### [Written exercise 1]
Write out the part of the birthday thread starting at "Did someone buy" and ending at "enjoy the day.".
### [Written exercise 2]
Extend the birthday thread from the point where it stops.

### [Provided text]
# Happy Birthday, Frank!



## Jim Craig (May 18, 2010)

Have a good one! :hat:

Jim


----------



## sg-99 (Jan 11, 2009)

Best Wishes:thumbsup:


----------



## HabuHunter32 (Aug 22, 2009)

Ditto!


----------



## Marko (Jul 11, 2002)

Many more.....


----------



## rkoenn (Dec 18, 2007)

Did someone buy you the entire set of Moebius kits for your B'day today? Have a good one Frank and many more.

Bob K.


----------



## Capt. Krik (May 26, 2001)

Happy birthday, Frank!:hat:

I hope you enjoy the day.


----------



## louspal (Sep 13, 2009)

What do you buy for the man who gives us everything...? Happy birthday Frank!


----------



## MonsterModelMan (Dec 20, 2000)

Happy B-Day Frank!:thumbsup:

MMM


----------



## Trekkriffic (Mar 20, 2007)

Happy Birthday Frank ! :hat::thumbsup:


----------



## mrdean (Aug 11, 1998)

HAPPY DAY!!!

With all the birthday presents you have given us, the only one I can think of for you is:

MAKE MINE MOEBIUS!!

Mark Dean:wave:


----------



## Mr. Wabac (Nov 9, 2002)

Let's see...

- Lives in the Sunshine State (check)
- Has a Hobby (check)
- Works at something he has a passion for (check)

[Saved data entries]
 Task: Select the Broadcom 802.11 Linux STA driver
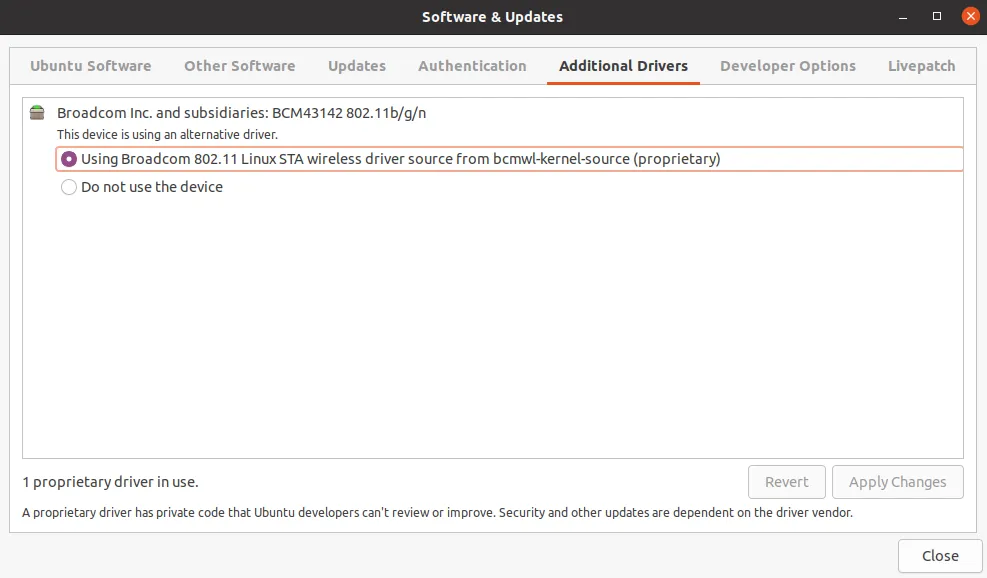pos(68,158)
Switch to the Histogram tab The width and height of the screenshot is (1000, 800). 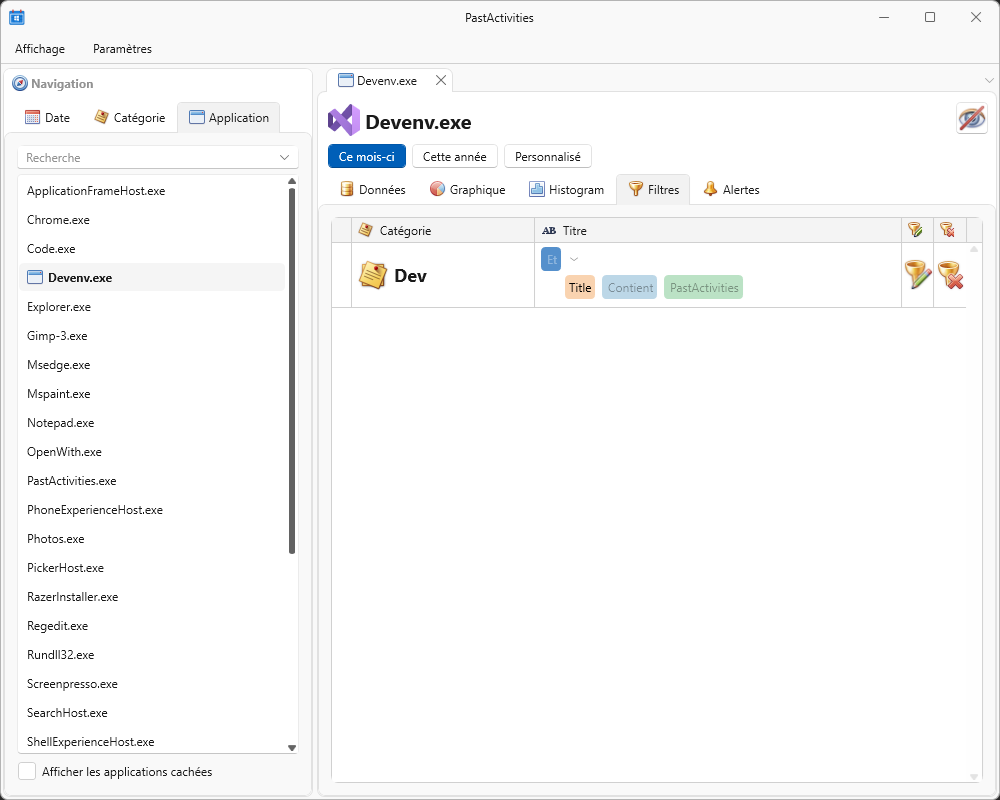pos(567,189)
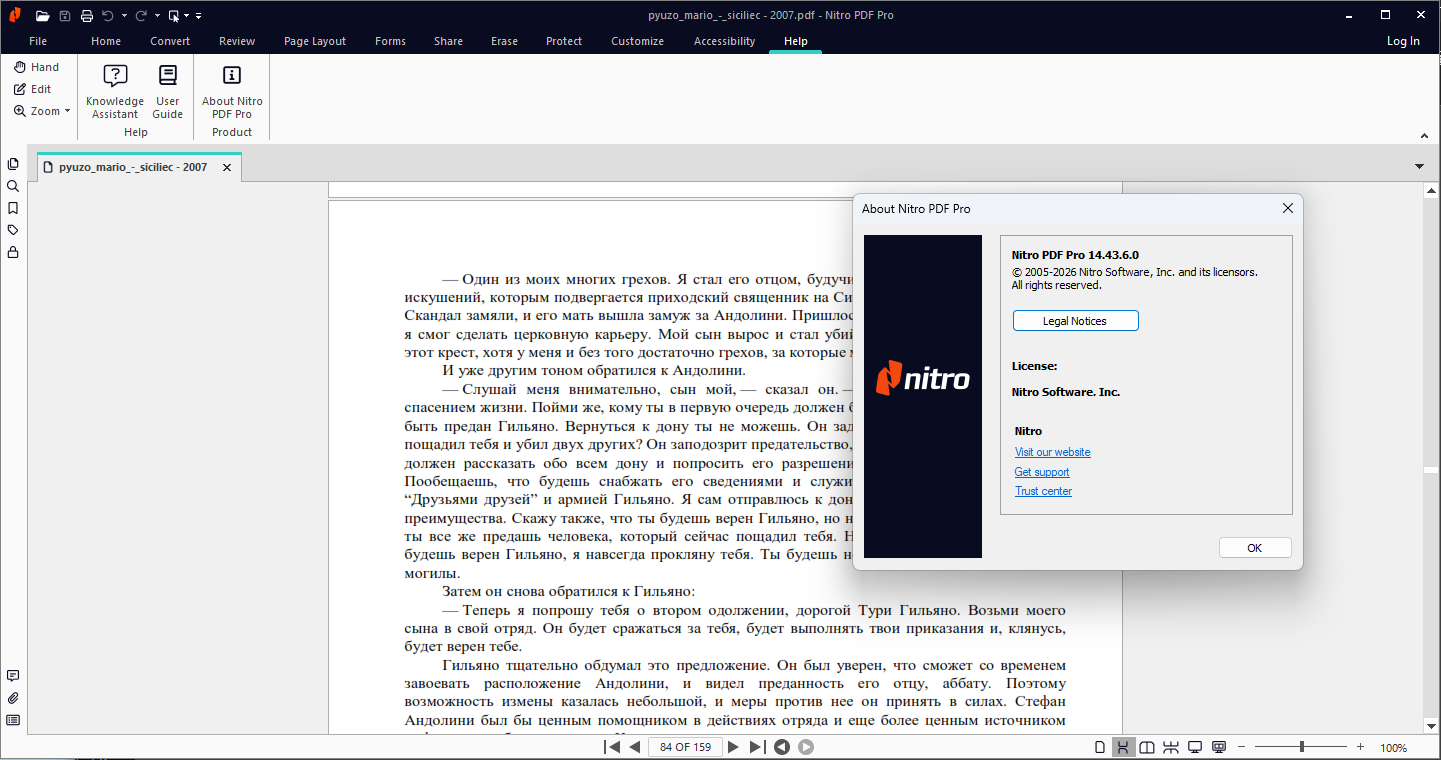1441x760 pixels.
Task: Enable facing pages view
Action: (1147, 747)
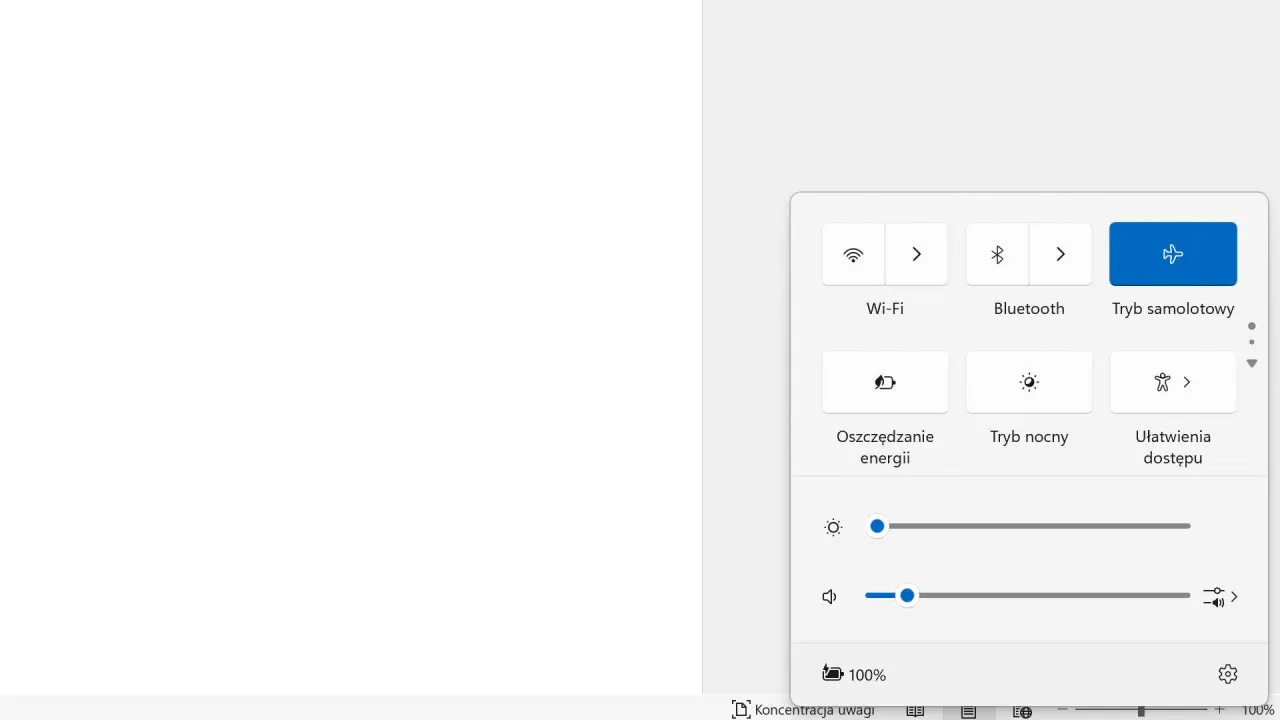
Task: Click Koncentracja uwagi in the taskbar
Action: (x=813, y=708)
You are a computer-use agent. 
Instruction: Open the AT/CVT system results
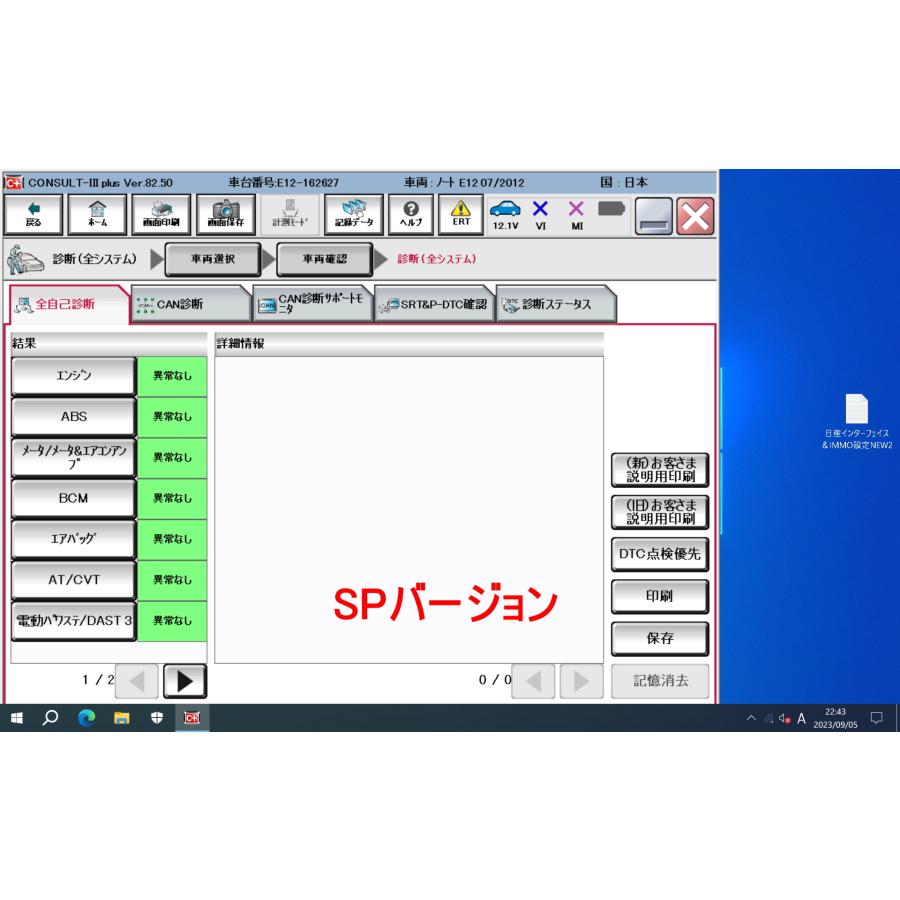tap(73, 579)
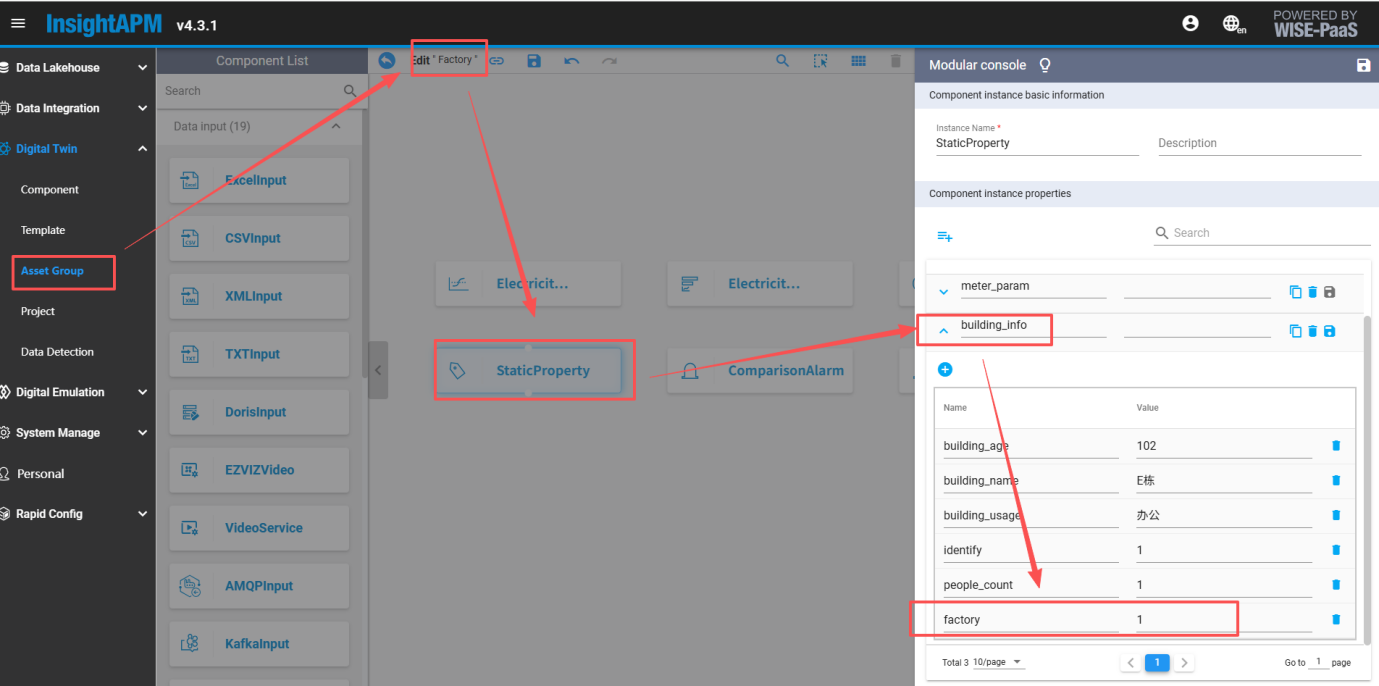Click the hamburger menu icon
Viewport: 1379px width, 686px height.
pos(18,23)
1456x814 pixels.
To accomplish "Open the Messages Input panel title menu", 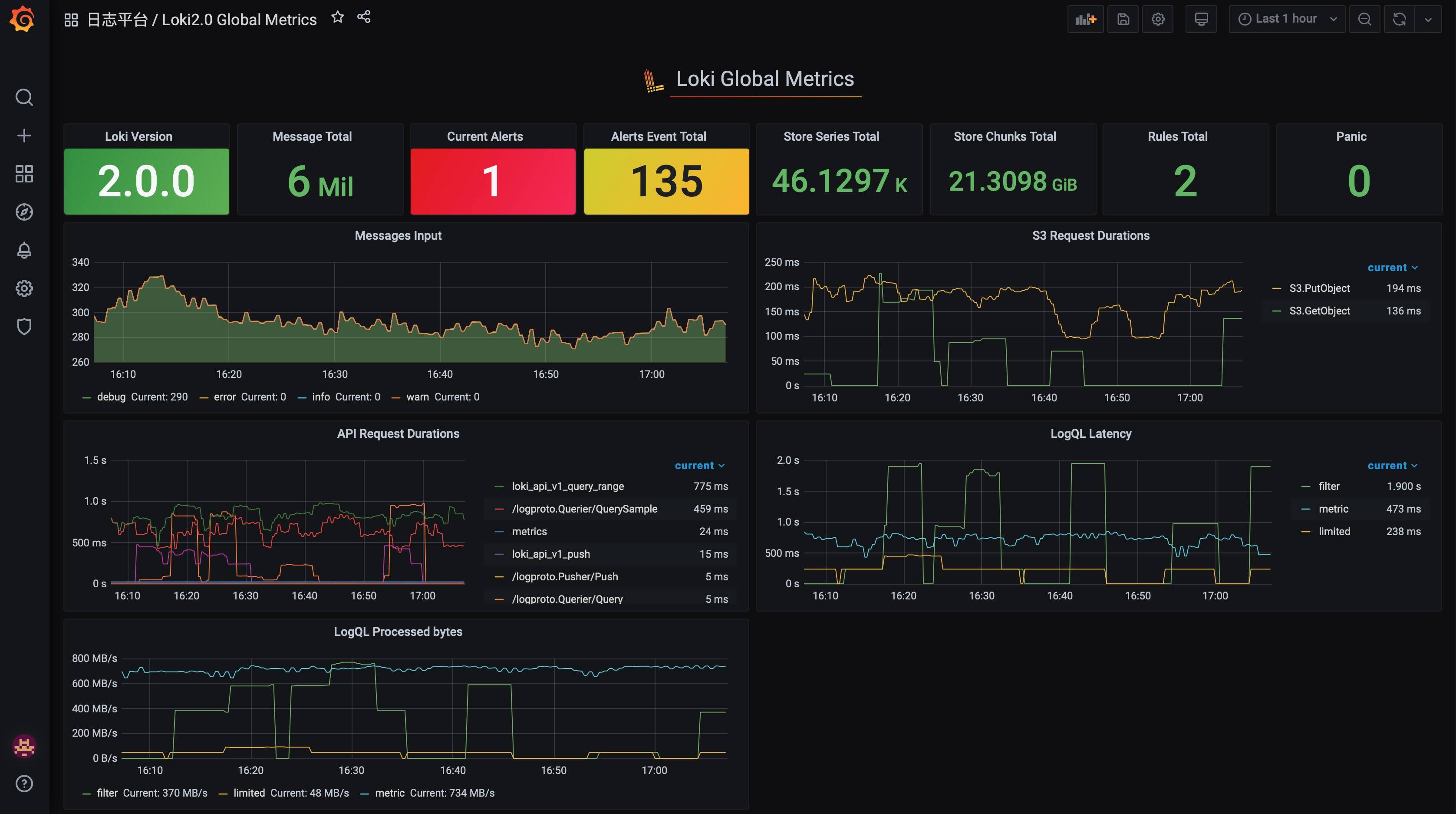I will coord(398,236).
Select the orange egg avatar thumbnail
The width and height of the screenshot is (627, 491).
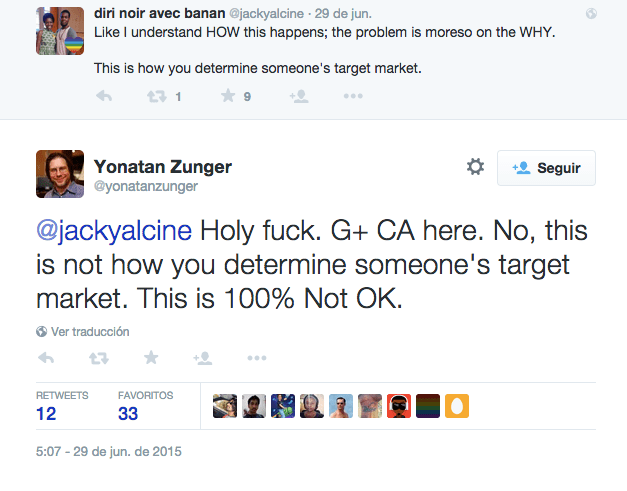point(457,406)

### [Answer 1]
Did someone buy you the entire set of Moebius kits for your B'day today? Have a good one Frank and many more.

Bob K.


----------



## Capt. Krik (May 26, 2001)

Happy birthday, Frank!:hat:

I hope you enjoy the day.

### [Answer 2]
We'll I guess the only thing left is to wish you a...

Happy Birthday !
(and many more to come)
:hat::hat::hat::hat:


----------



## otto (Jan 1, 1970)

Happy Birthday Frank!


----------



## ClubTepes (Jul 31, 2002)

Happy Birthday Frank.


----------



## j2man (Jun 18, 1999)

A Great Day to have a Birthday in Florida! Enjoy my friend. Greetings and Salutations.....


----------



## j2man (Jun 18, 1999)

P.S. I'd send you a stripper, but I spent all my money on the Moebius kits. he he he


----------



## Zombie_61 (Apr 21, 2004)

louspal said:


> What do you buy for the man who gives us everything...?


He'd probably be happy if we'd just buy more kits. 

Happy Birthday Frank!


----------



## otto (Jan 1, 1970)

I bought three Moebius kits today! A small gift of a little profit to Frank on his BDay. Now Frank, when my birthdayday rolls around...you can...forget about it! Youve given me so much happiness already, I'm good for many years to come!


----------



## spock62 (Aug 13, 2003)

Happy Birthday Frank and many more!


----------



## Xenodyssey (Aug 27, 2008)

Happy Birthday Frank!

Thanks for all the great kits.


----------



## Moebius (Mar 15, 2007)

Thanks to all of you! It's a present enough that Moebius keeps me busy every day!


----------



## mcdougall (Oct 28, 2007)

Wishing You a Happy Birthday Frank!!!
(Whoa... hope this doesn't get sent to the wish list)
All the BEST!!!
Mcdee


----------



## deadmanincfan (Mar 11, 2008)

Happy Birthday to you,
Happy Birthday to you.
Happy Birthday, Mister Win-spurrrrrr...
HAPPY BIRTHDAY TO YOU!!!
...okay, so I ain't Marilyn Monroe...Happy B-day, Frank! :hat:


----------



## sprayray (May 13, 2009)

Happy Birthday Frank !!!!!!!!!!! Thanks For Bringing Us Many Kits , Keep Em' Coming!!!!!!!!!!!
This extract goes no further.